Memorandum of Association of modern companies does no limit the amount which they borrow. Articles of companies generally limit the amount the directors may borrow without obtaining the consent of the shareholders meeting. The powers of directors to borrow are subject to the following limitations:

 

1.   Statutory Limitation:

Section 291(1)(d) of the Indian Companies Act, 1956 prohibits the directors from borrowing an amount beyond the aggregate of the paid up capital of the company and its free reserves.  If any debt incurred by the company is in excess of this limit, the debt will not be valid  on effective, unless the lender proves that the loan was advanced in good faith and without the knowledge of the fact that the limits imposed by the relevant clause had been exceeded.

 

2.   Limitation under Memorandum or Articles

The Directors have to observe the limitation of borrowing powers laid down in the Memorandum or Articles of the Company

 

Ultra Vires the Company

Borrowing by the company beyond its powers or beyond the limits fixed in the Memorandum, such borrowing is ultra Vires the company and the securities given for the same are inoperative.

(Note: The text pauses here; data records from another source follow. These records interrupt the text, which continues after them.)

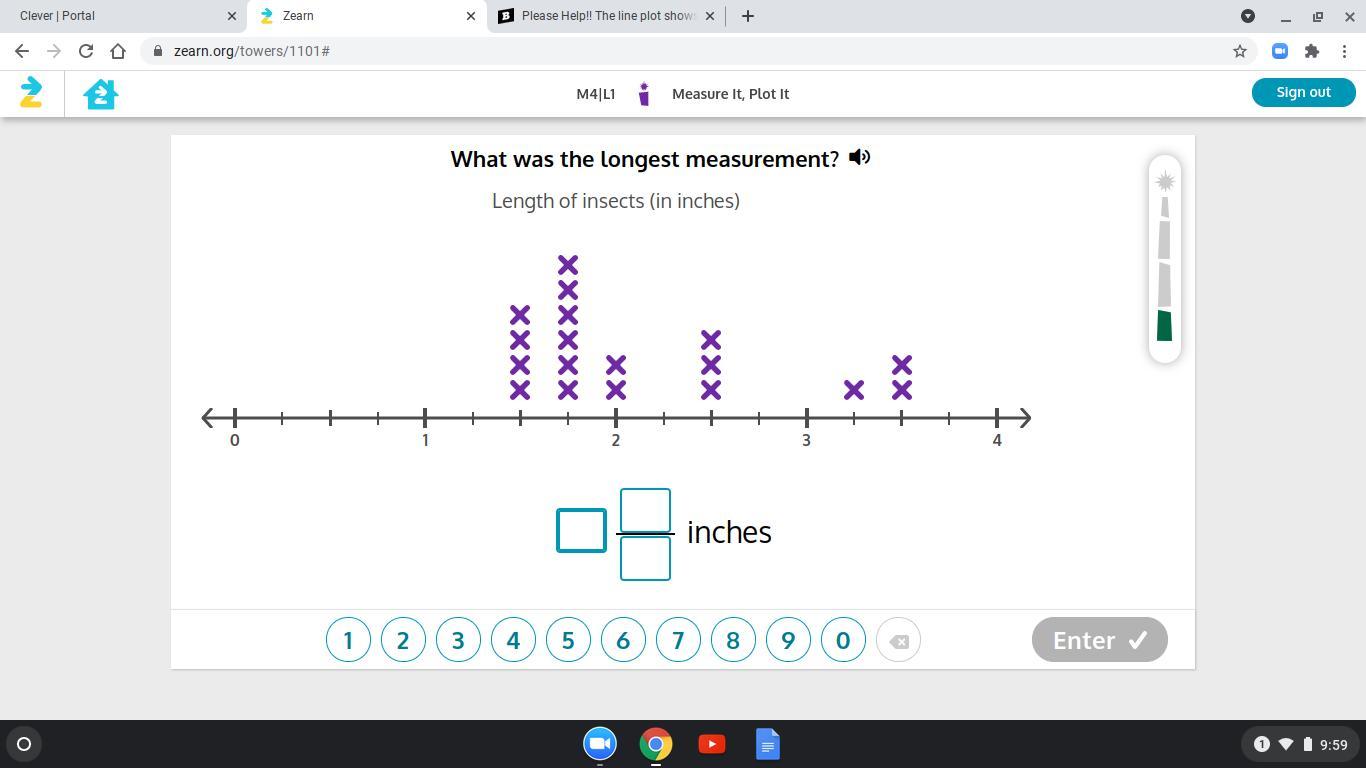This screenshot has height=768, width=1366.
Task: Launch YouTube from the shelf
Action: [x=712, y=744]
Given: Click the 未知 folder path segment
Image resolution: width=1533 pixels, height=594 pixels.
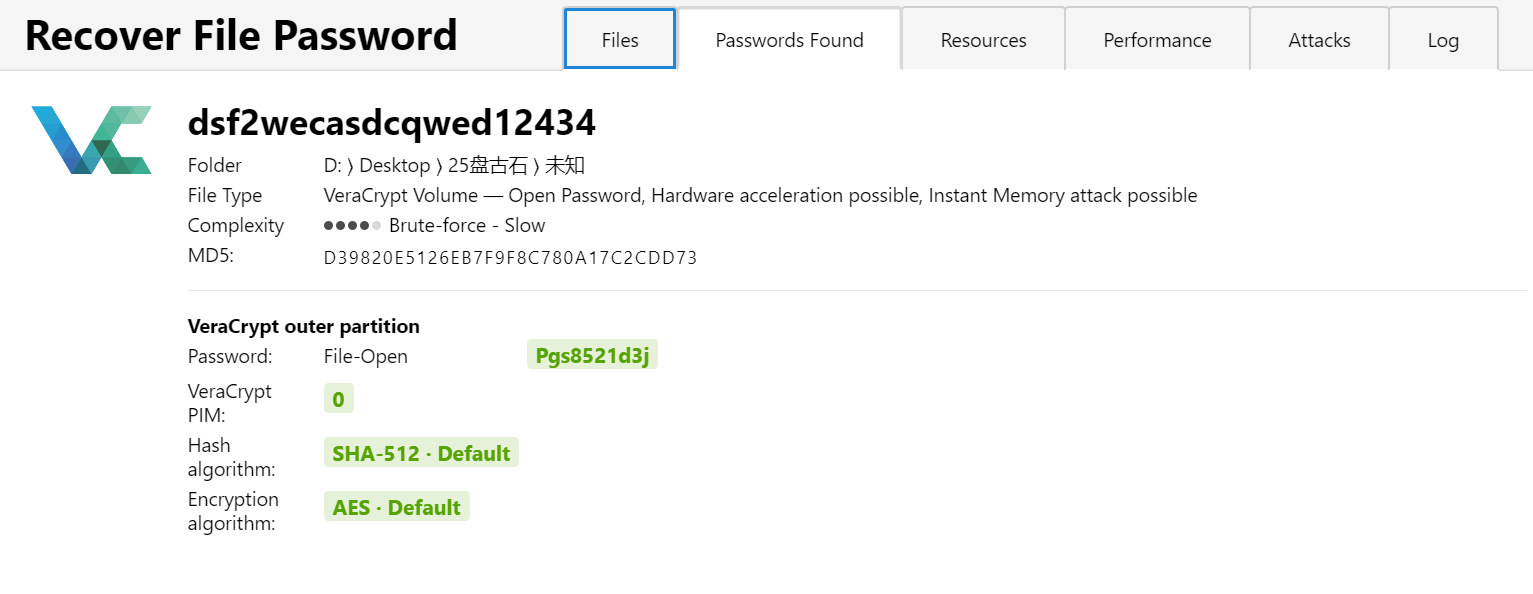Looking at the screenshot, I should [564, 165].
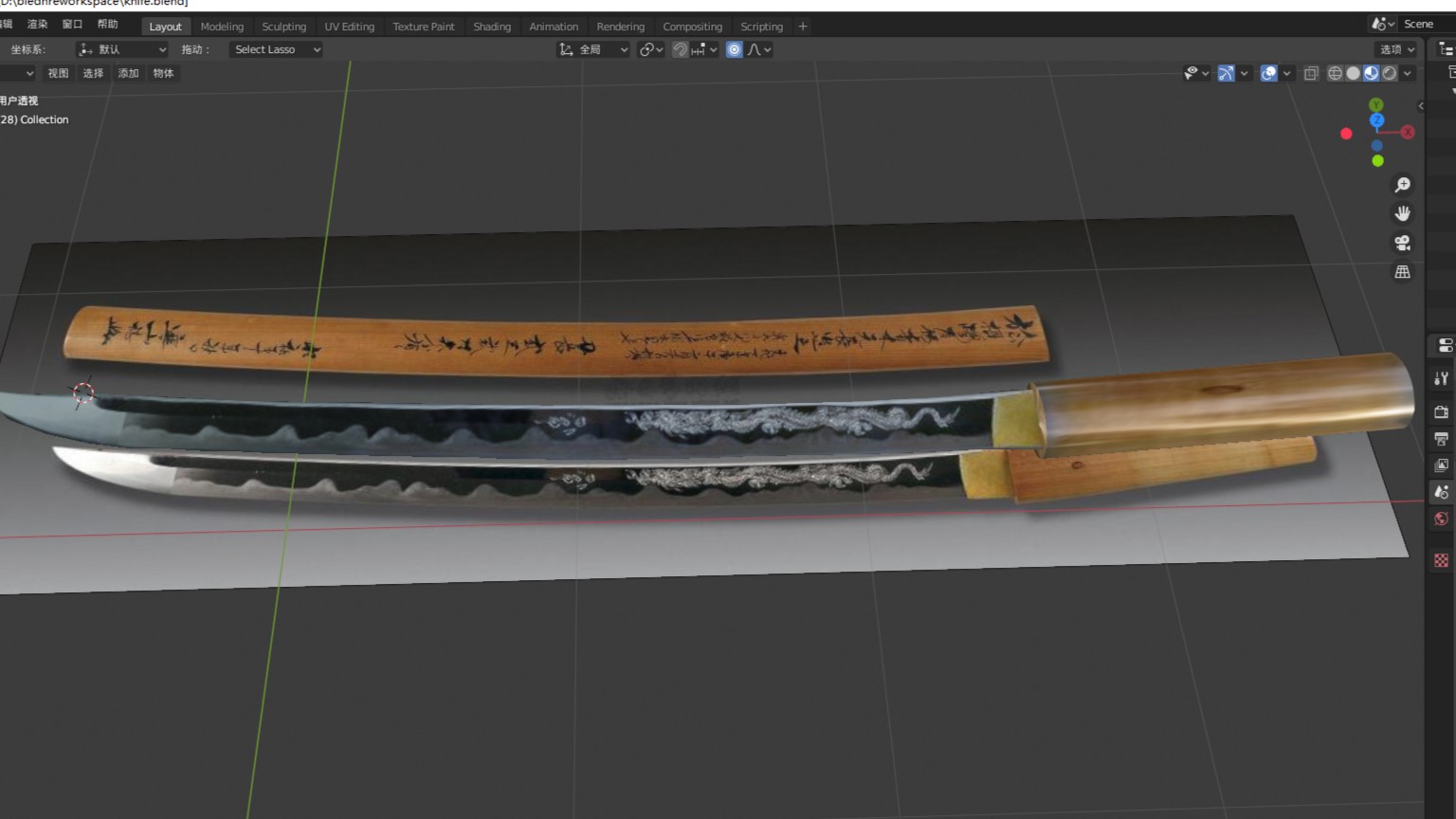Open the 物体 object menu button
Screen dimensions: 1456x819
coord(163,73)
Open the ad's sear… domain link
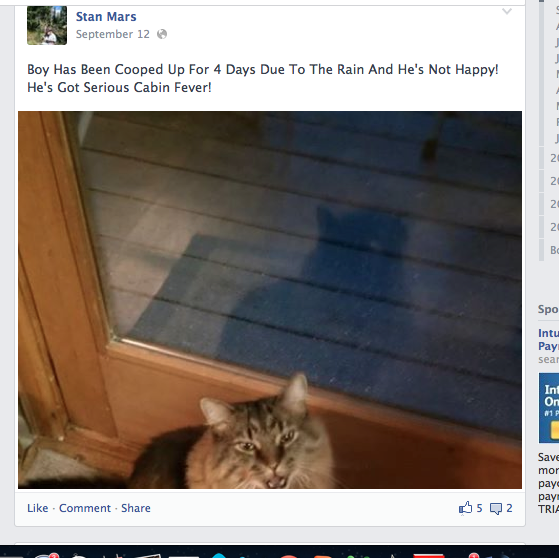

In such case the contract is absolutely void and incapable of ratification, even if every member of the company purports to rectify it. The lender has no legal or equitable debt against the company.

 

 

Ultra Vires the Directors

Where the directors are conferred with limited powers of borrowing, but they borrow exceeding their power, the borrowing is irregular and securities in that behalf are inoperative. Such borrowing Intra Vires the company, but Ultra Vires the directors. Such borrowing may be rendered valid by ratification by the company.

 

When the director of a company is not authorized to borrow, but has borrowed money which is not necessary, neither bonafide, nor the benefit of the company, the company will not be liable for the borrowed sum.

 

Power to give security

When a company exercises its borrowing power, it can give security by mortgage or change on all or nay of its property. It is well settled that the borrowing powers of a company include power to mortgage or charge the assets. A company cannot borrow on the security of reserve capital.

 

Any charge on the assets of the company should be informed to the registrar of companies by filing form No. 8 within 30 days. The Registrar of Companies has the power to condone the delay by 30 days. For any delay beyond 60 days you have to approach the Company Law Board for condo nation of delay.